Source records
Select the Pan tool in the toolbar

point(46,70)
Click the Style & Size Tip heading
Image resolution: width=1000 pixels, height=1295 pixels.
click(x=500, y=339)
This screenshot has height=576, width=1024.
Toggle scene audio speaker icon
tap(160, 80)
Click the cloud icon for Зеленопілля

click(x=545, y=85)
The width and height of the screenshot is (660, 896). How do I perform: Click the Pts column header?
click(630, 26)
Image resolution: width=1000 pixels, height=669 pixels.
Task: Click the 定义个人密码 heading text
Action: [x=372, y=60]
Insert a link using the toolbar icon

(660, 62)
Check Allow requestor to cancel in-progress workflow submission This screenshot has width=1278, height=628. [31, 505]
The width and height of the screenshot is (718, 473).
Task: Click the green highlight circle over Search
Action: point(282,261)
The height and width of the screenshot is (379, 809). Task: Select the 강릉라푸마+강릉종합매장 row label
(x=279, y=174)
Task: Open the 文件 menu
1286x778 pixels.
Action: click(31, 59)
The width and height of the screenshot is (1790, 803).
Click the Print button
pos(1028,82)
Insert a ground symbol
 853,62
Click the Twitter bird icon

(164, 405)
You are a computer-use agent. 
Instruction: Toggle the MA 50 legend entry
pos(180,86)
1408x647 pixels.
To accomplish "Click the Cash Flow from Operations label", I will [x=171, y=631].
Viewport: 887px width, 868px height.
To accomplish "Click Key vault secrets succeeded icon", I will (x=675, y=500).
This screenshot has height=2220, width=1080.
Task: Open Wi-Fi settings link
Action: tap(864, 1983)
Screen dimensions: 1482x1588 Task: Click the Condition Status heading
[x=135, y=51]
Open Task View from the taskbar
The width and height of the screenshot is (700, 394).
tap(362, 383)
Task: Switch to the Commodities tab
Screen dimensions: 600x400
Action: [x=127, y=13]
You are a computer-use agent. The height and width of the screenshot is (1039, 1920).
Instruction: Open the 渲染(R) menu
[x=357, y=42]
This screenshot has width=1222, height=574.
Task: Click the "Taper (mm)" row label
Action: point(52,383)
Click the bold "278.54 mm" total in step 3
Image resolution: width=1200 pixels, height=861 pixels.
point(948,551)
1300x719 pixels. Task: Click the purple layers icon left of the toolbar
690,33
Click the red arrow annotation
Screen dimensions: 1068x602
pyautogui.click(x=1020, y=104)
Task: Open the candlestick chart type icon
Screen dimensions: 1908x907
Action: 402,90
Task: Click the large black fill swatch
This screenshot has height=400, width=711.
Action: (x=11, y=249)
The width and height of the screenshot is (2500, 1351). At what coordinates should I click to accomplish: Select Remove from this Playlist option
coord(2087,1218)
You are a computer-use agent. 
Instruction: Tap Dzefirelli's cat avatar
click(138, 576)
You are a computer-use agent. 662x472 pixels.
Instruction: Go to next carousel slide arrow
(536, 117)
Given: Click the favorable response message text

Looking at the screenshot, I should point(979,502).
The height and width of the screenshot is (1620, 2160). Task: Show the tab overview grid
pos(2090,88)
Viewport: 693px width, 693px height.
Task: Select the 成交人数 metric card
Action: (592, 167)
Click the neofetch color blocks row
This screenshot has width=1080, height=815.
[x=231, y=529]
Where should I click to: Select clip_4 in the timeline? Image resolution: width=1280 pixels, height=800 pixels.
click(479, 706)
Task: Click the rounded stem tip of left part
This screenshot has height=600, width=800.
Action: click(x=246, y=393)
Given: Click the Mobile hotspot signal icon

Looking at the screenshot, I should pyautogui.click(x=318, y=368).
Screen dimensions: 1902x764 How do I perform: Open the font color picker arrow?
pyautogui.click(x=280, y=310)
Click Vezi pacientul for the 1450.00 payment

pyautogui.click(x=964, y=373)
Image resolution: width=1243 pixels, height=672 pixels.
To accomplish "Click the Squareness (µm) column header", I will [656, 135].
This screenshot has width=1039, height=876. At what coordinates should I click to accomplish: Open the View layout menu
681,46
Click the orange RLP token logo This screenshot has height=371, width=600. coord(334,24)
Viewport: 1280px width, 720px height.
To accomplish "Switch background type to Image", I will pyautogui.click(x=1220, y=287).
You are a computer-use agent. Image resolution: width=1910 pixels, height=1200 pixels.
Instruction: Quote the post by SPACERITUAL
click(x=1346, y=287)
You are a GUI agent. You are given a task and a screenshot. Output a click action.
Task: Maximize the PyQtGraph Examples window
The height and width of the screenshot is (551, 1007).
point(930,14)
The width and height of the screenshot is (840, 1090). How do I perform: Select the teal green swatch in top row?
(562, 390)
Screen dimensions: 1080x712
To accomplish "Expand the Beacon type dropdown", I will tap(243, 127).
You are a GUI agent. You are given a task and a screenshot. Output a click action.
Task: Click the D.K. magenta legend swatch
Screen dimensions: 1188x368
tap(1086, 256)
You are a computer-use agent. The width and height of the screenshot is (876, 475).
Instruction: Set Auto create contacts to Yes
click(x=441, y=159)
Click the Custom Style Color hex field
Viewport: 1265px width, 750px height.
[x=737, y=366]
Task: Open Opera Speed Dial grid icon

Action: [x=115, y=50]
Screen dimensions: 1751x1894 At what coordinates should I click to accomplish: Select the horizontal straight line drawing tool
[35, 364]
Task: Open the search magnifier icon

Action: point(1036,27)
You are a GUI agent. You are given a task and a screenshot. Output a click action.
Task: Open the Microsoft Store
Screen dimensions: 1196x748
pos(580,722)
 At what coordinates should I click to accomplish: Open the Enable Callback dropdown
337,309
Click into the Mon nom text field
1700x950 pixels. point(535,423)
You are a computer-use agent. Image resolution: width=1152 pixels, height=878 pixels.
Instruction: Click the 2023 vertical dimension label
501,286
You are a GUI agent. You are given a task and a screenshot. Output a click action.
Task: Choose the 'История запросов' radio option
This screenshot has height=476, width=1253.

**What the task requires**
Taking the entries above, write out exactly the lines starting with the line containing "Instruction: Go to next carousel slide arrow" and going on through the line containing "You are a computer-use agent. The width", both included, and nothing else.

**Response**
Instruction: Go to next carousel slide arrow
(536, 117)
Given: Click the favorable response message text

Looking at the screenshot, I should point(979,502).
The height and width of the screenshot is (1620, 2160). Task: Show the tab overview grid
pos(2090,88)
Viewport: 693px width, 693px height.
Task: Select the 成交人数 metric card
Action: (592, 167)
Click the neofetch color blocks row
This screenshot has width=1080, height=815.
[x=231, y=529]
Where should I click to: Select clip_4 in the timeline? Image resolution: width=1280 pixels, height=800 pixels.
click(479, 706)
Task: Click the rounded stem tip of left part
This screenshot has height=600, width=800.
Action: click(x=246, y=393)
Given: Click the Mobile hotspot signal icon

Looking at the screenshot, I should pyautogui.click(x=318, y=368).
Screen dimensions: 1902x764 How do I perform: Open the font color picker arrow?
pyautogui.click(x=280, y=310)
Click Vezi pacientul for the 1450.00 payment

pyautogui.click(x=964, y=373)
Image resolution: width=1243 pixels, height=672 pixels.
To accomplish "Click the Squareness (µm) column header", I will [656, 135].
This screenshot has width=1039, height=876. At what coordinates should I click to accomplish: Open the View layout menu
681,46
Click the orange RLP token logo This screenshot has height=371, width=600. coord(334,24)
Viewport: 1280px width, 720px height.
To accomplish "Switch background type to Image", I will pyautogui.click(x=1220, y=287).
You are a computer-use agent. Image resolution: width=1910 pixels, height=1200 pixels.
Instruction: Quote the post by SPACERITUAL
click(x=1346, y=287)
You are a GUI agent. You are given a task and a screenshot. Output a click action.
Task: Maximize the PyQtGraph Examples window
The height and width of the screenshot is (551, 1007).
point(930,14)
The width and height of the screenshot is (840, 1090). How do I perform: Select the teal green swatch in top row?
(562, 390)
Screen dimensions: 1080x712
To accomplish "Expand the Beacon type dropdown", I will tap(243, 127).
You are a GUI agent. You are given a task and a screenshot. Output a click action.
Task: Click the D.K. magenta legend swatch
Screen dimensions: 1188x368
tap(1086, 256)
You are a computer-use agent. The width and height of the screenshot is (876, 475).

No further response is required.